#### Task goal:
Gather each line containing the string "agent" from these entries.

### Provided data ###

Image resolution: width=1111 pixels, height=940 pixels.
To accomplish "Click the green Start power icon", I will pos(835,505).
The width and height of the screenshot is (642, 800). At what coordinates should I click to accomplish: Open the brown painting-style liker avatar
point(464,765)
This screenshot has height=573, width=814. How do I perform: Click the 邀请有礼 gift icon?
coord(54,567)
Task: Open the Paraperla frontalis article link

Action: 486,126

###
### Provided data ###

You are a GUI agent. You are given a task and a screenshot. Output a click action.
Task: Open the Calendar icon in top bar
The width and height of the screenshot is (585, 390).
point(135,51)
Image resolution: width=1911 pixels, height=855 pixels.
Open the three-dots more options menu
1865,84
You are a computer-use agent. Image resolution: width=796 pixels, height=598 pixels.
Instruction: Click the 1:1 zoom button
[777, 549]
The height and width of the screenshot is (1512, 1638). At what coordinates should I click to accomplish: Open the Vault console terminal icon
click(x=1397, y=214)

###

#### Finished exercise:
You are a GUI agent. You are given a task and a screenshot. Output a click action.
You are a computer-use agent. Image resolution: width=796 pixels, height=598 pixels.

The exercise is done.